There were 42 SBRT spine phantom failures placed into 4 categories. These failures, in contrast to those of the lung phantom, were mostly dosimetric in nature, displaying underdosing and overdosing of the PTV by as much as −11% and +10% respectively, and overdosing of OARs and the dose fall-off region. Dose calculation errors have been shown to indicate inaccuracies in institutions’ dose calculation software[5], which is even more crucial for cases such as these highly modulated, high dose plans. In addition, the criteria used in IROC’s phantom credentialing processes are loose compared to clinical standards, biological needs, and dosimeter precision[5]. As such, these failures should be considered dramatic underperformances in terms of dose delivery. The results of the spine phantom irradiation are also consistent with those of the IMRT head neck phantom, where 62% of failures were classified as systematic dose errors [5]. Further study is warranted to understand if the same TPS errors are manifesting in both phantoms as head and neck IMRT (comprised of highly modulated but larger fields) tends to be different from spine SBRT (comprised of less modulated but smaller fields)[20].

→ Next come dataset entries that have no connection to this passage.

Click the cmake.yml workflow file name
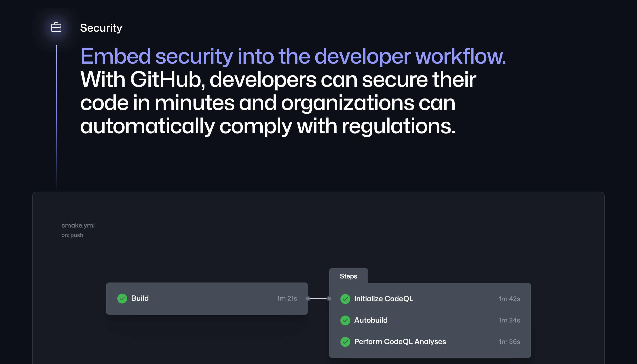pyautogui.click(x=78, y=226)
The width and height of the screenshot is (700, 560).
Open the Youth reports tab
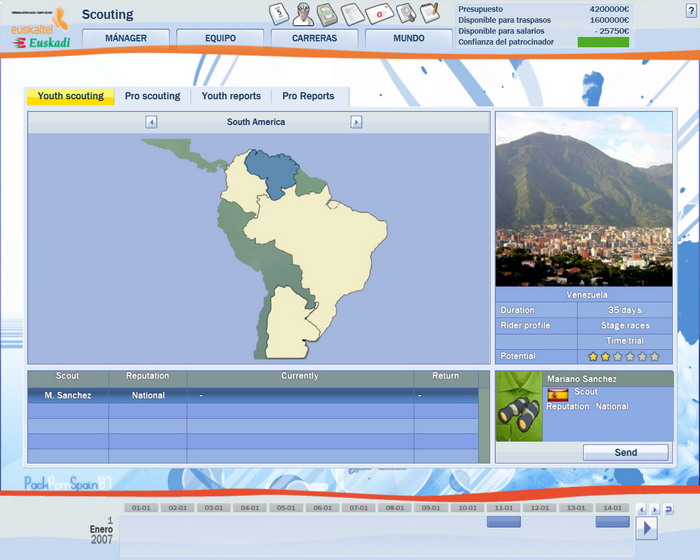(231, 96)
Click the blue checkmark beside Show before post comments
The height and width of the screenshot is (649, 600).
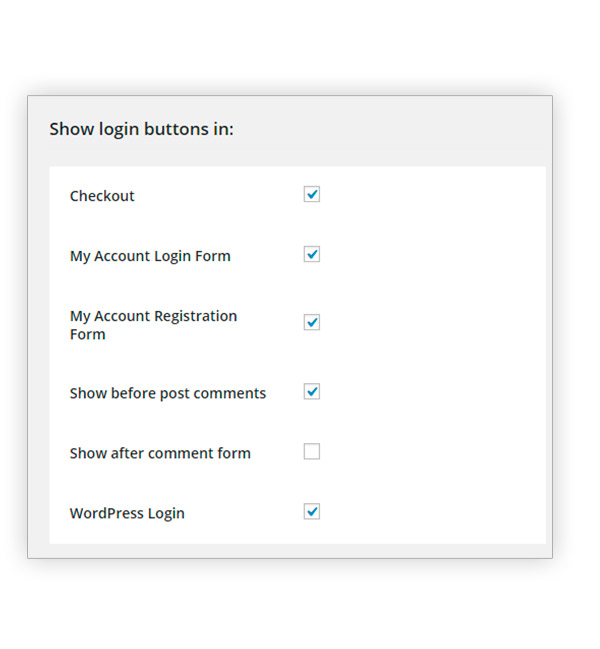click(x=312, y=391)
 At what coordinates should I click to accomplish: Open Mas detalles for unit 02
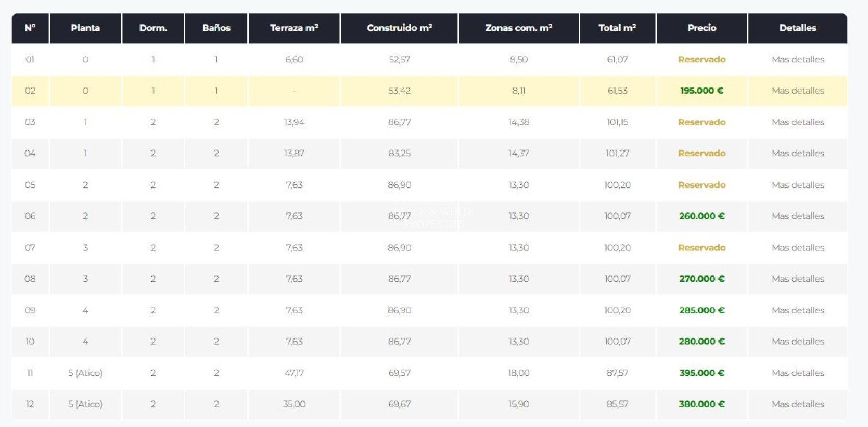click(797, 91)
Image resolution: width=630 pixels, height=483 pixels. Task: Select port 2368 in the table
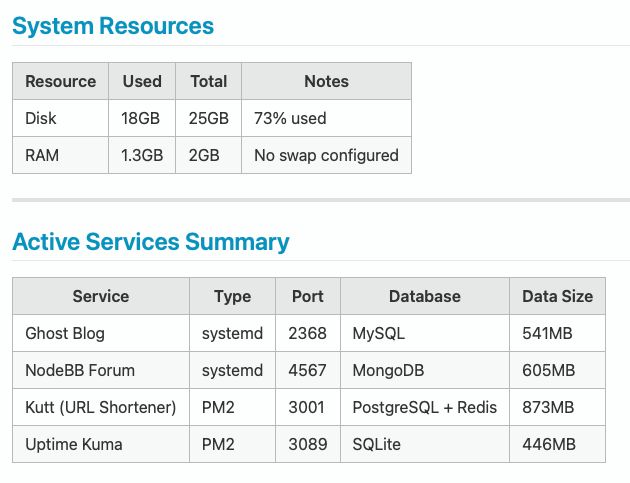coord(307,333)
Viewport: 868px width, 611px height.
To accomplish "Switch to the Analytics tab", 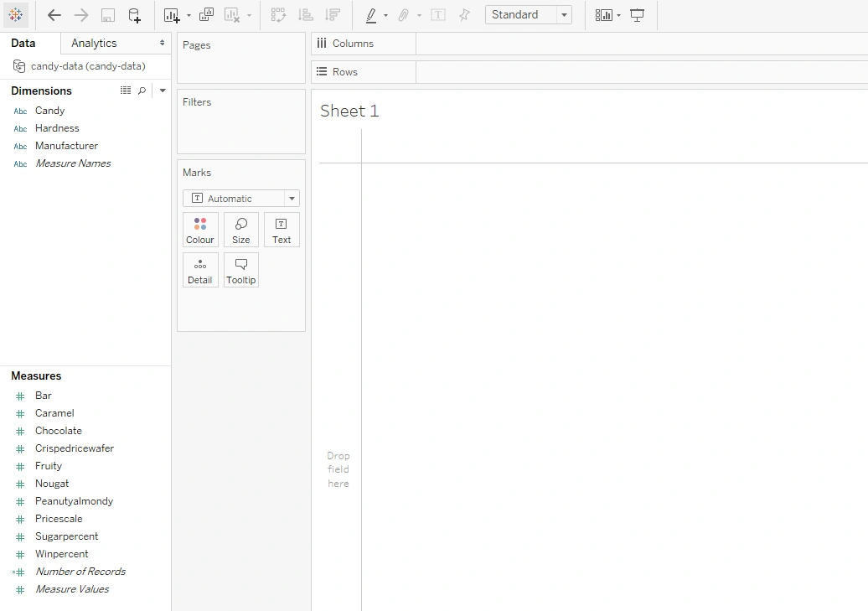I will pos(94,43).
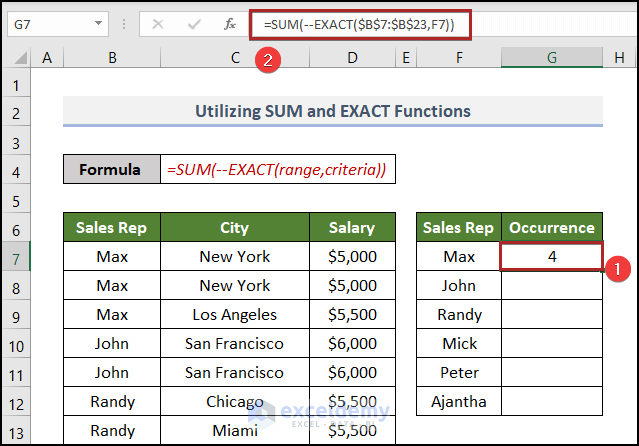The image size is (639, 446).
Task: Click the Occurrence cell showing 4
Action: point(552,256)
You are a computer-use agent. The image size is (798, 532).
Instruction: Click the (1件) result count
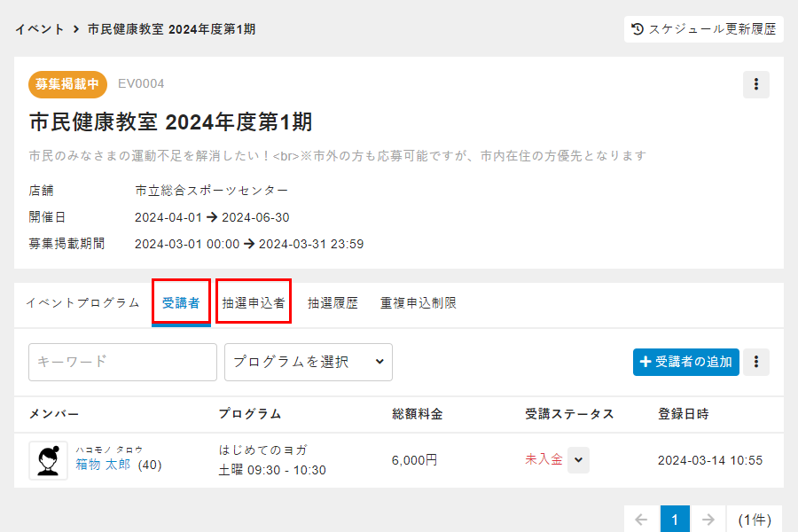(755, 520)
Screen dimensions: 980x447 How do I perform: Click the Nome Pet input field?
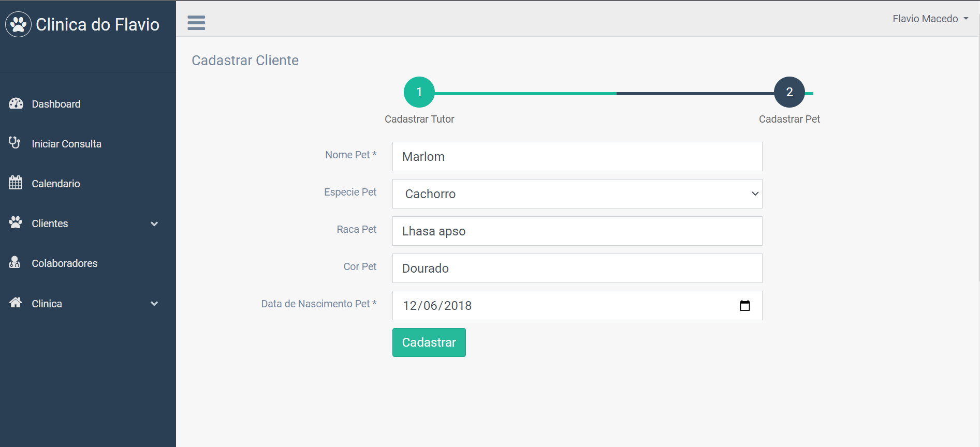point(577,157)
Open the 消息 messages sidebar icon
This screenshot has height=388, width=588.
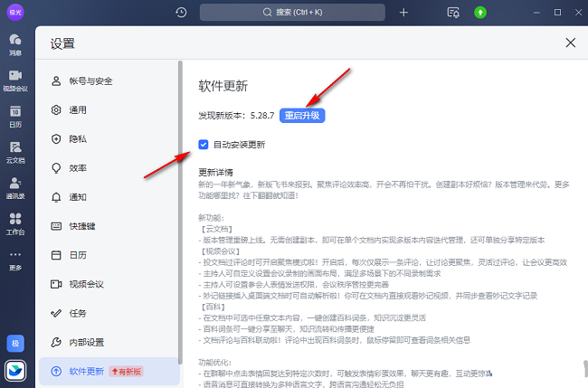[x=15, y=44]

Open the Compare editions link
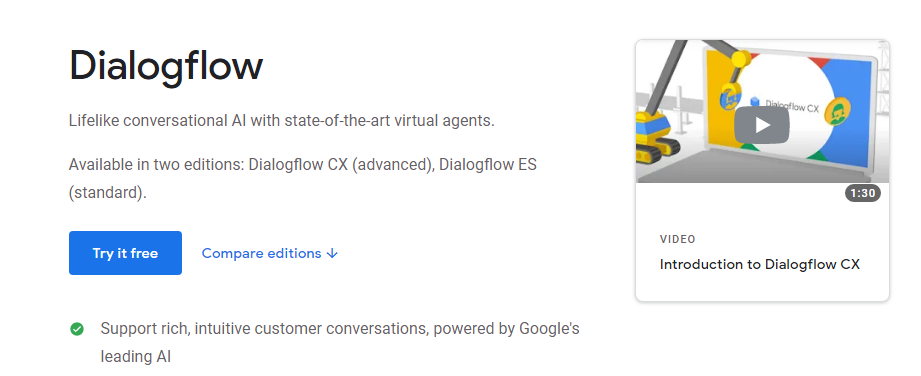[x=270, y=253]
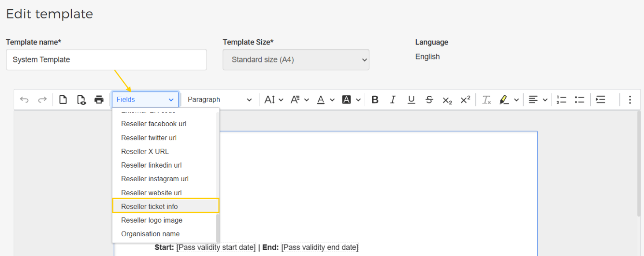The height and width of the screenshot is (256, 644).
Task: Open the Fields dropdown
Action: [145, 99]
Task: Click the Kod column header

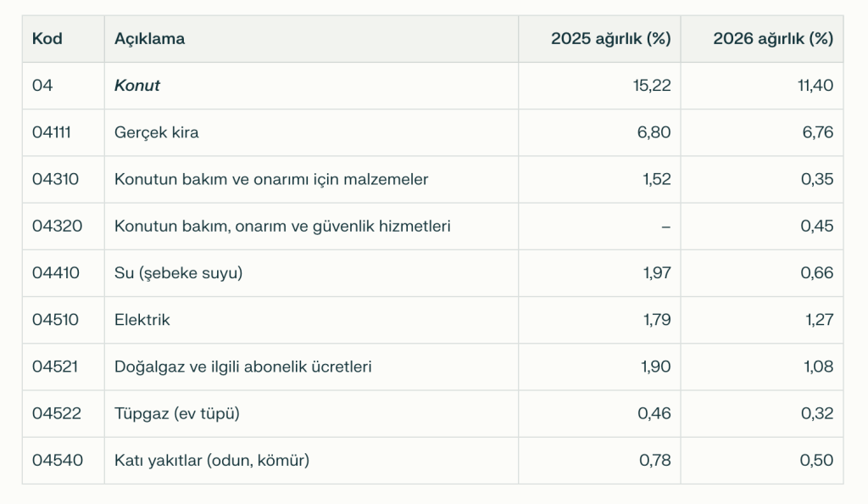Action: [47, 39]
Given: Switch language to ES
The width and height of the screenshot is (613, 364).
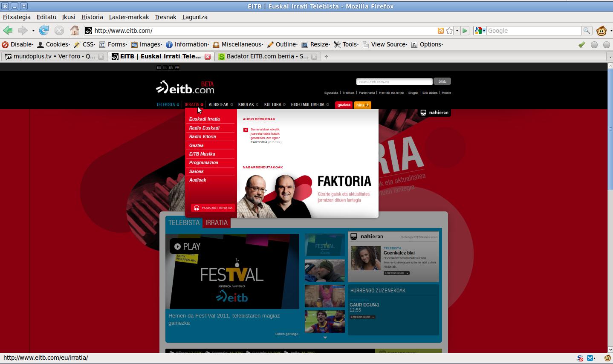Looking at the screenshot, I should click(159, 68).
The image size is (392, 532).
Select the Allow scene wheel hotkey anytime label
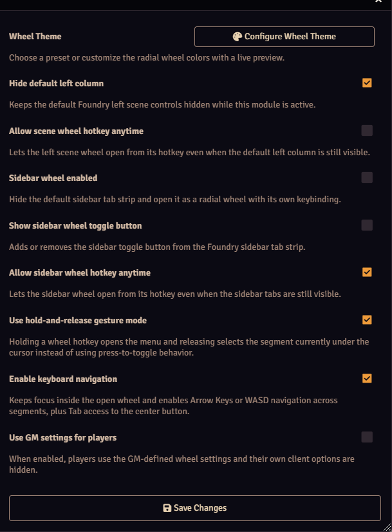point(77,131)
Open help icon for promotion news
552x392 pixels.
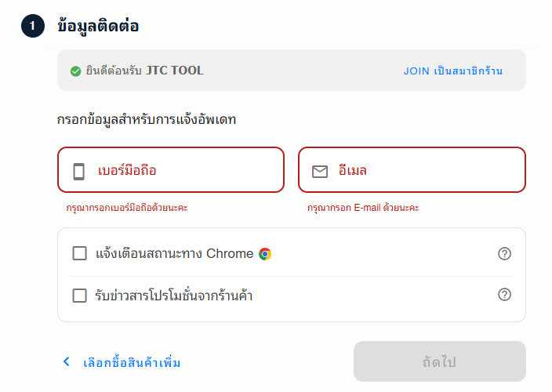click(504, 295)
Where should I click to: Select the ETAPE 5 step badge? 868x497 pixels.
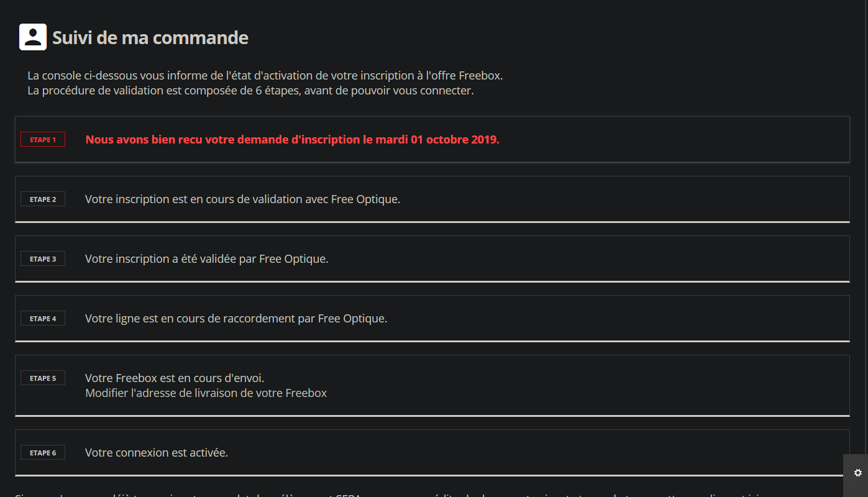(43, 378)
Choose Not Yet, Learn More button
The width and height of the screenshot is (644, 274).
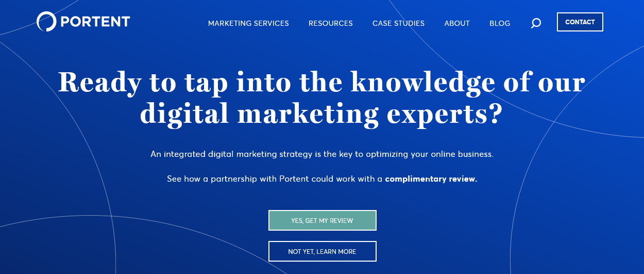322,251
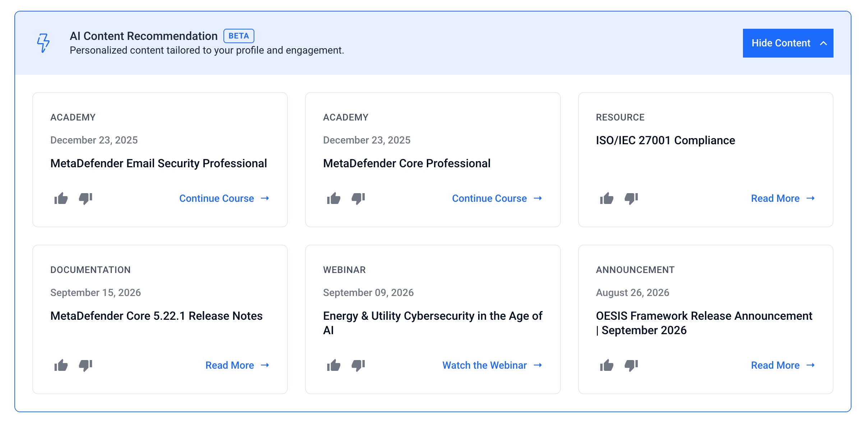
Task: Read more on OESIS Framework announcement
Action: tap(783, 365)
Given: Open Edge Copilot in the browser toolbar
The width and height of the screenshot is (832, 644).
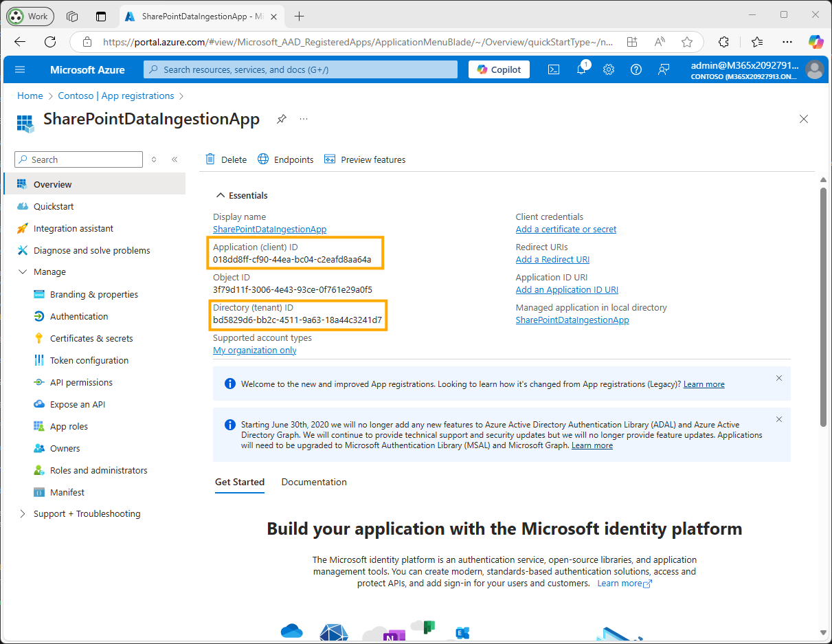Looking at the screenshot, I should pos(816,42).
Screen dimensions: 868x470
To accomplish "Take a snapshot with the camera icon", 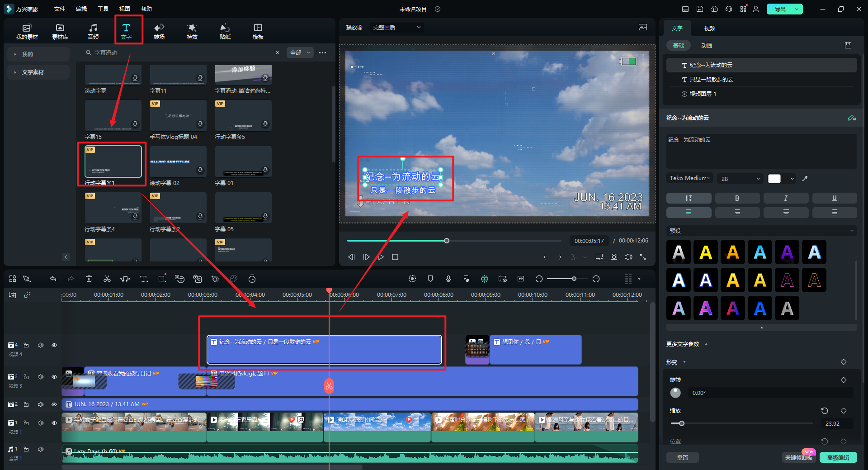I will (x=613, y=257).
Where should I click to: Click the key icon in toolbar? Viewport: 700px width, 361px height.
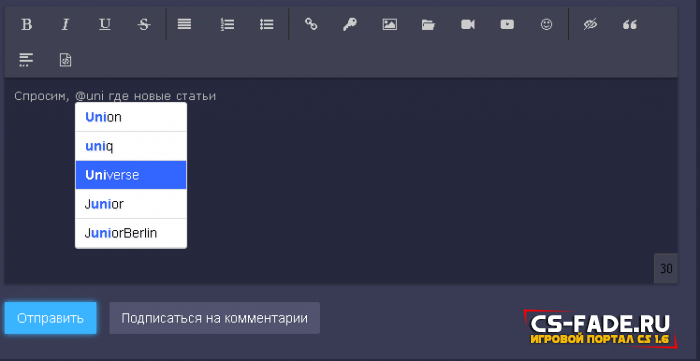[350, 25]
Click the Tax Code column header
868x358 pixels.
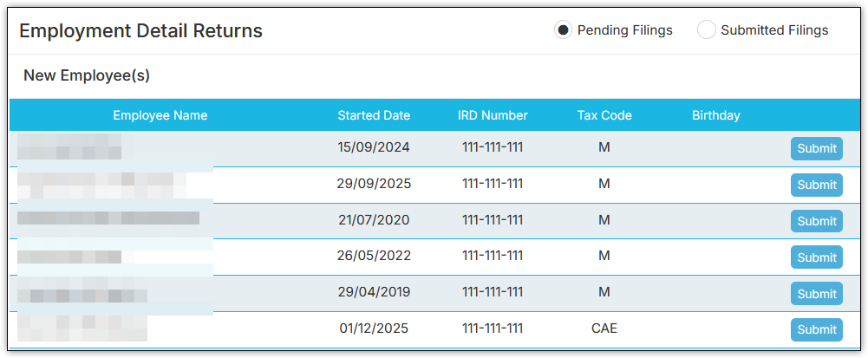pos(604,115)
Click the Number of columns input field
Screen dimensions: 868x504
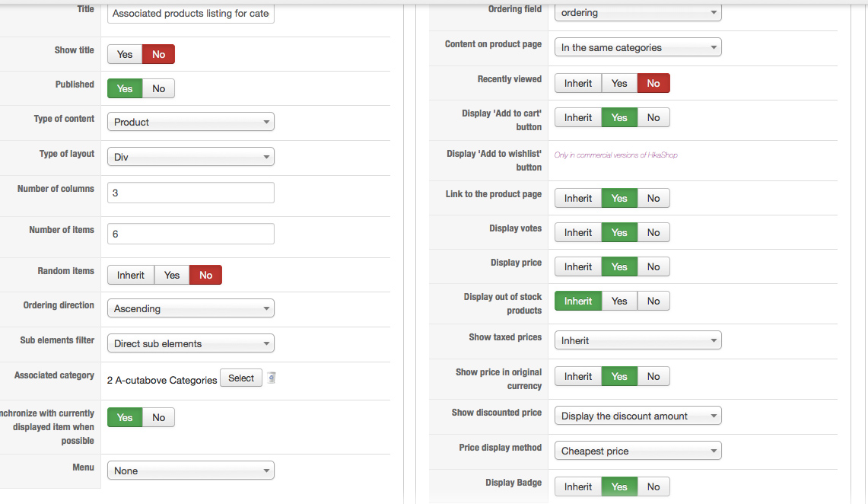tap(190, 193)
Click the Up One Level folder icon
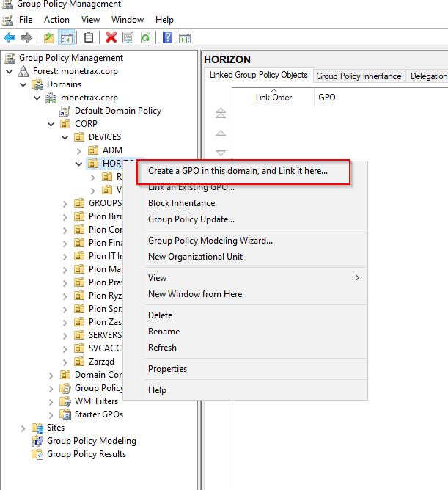 coord(49,37)
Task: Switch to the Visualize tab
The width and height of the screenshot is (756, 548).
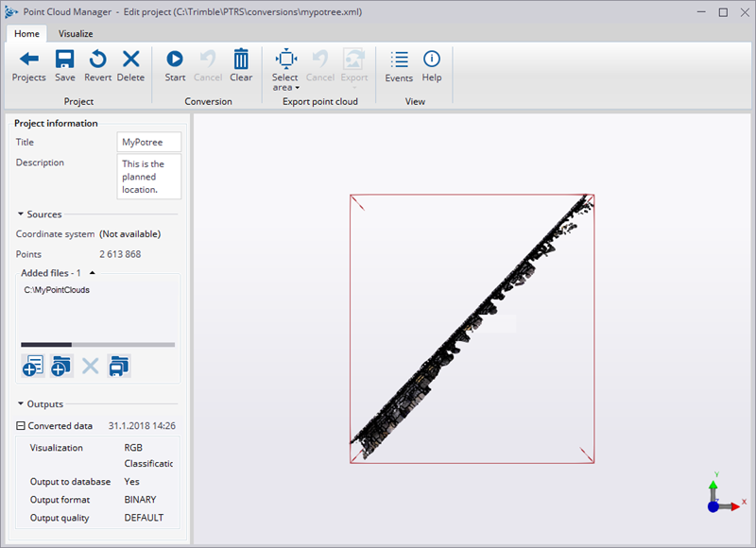Action: [x=77, y=33]
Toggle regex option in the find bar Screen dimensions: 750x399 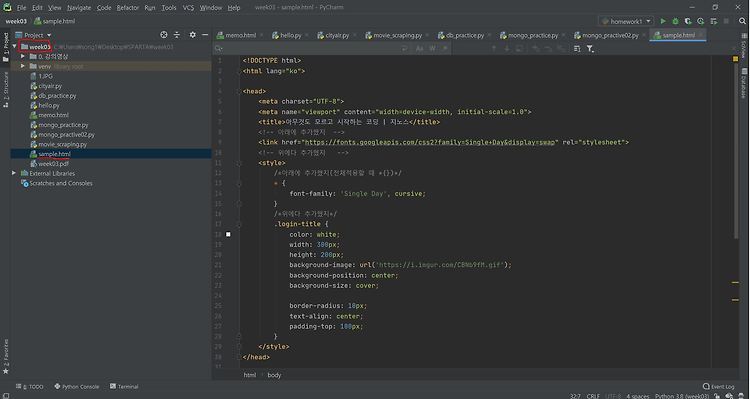(445, 49)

The IROC phantom serves as a patient surrogate, and allows us to record post treatment doses received by the target, through TLDs and radiographic film. The phantom is therefore the most accurate representation of a patient that we have, and provides us with vital information about the performance and accuracy of our current procedures in actual patient cases among the radiation oncology community. The various categories of failure for each phantom highlight the nature of failures which are most likely to occur for a given treatment type. The majority of the failures occurring in each phantom were errors in the treatment process, and did not appear to be the result of random mistakes or human error. Human error is a likely explanation for localization errors (in the non-motion direction), as this is often explained by a failure to setup to the correct isocenter, and such errors would often (although not always) be caught by clinical image review procedures. For all of the spine, lung, and head and neck phantoms, the rate of this error is very consistent: 12–14% of failures result from this cause. This is a small minority of the causes of failure. The dominant failure modes are ones that are testing the challenge of the irradiation technique being performed, namely SI localization for the moving lung target and systematic dose for the highly modulated spine target. The systematic dose calculation errors, in particular, are hard to imagine as arising from human error. The existence of problems within an institution’s treatment process is highlighted by the fact that of the 7 institutions that failed the lung phantom twice, in 4 of them the error type was the same. One institution failed the lung phantom 4 times, and had a similar SI localization error 3 times in a row. Among institutions that recorded multiple failures of the spine phantom, every institution recorded the same error for each phantom failure. The results therefore serve to support that the majority of these errors are not random, but highlight a problem with the radiotherapy process. As such, these problems would likely show up in actual patient treatments. This information can guide quality assurance practices, and alert clinicians and physicists to the components in the radiation therapy treatment process that are most error prone, to properly guide future rectification efforts.

CONCLUSION

The patterns of failure among IROC lung and spine phantoms were investigated for phantoms irradiated from 2012 to 2018. The majority of lung phantom failures were due to a localization error in the direction of major target motion and described the situation of missing the moving target. In contrast, spine phantoms failed mostly because of underdosing of the PTV (target) or overdosing of the organs at risk. These errors are clinically relevant and have high potential to manifest as errors in patient cases. This study can be used as a guide when treating sites with similar parameters, i.e. affected by motion or high modulation. Knowing what is most likely to go wrong for a particular case affords physicists and clinicians the opportunity to exercise precaution in these stages of the radiotherapy process.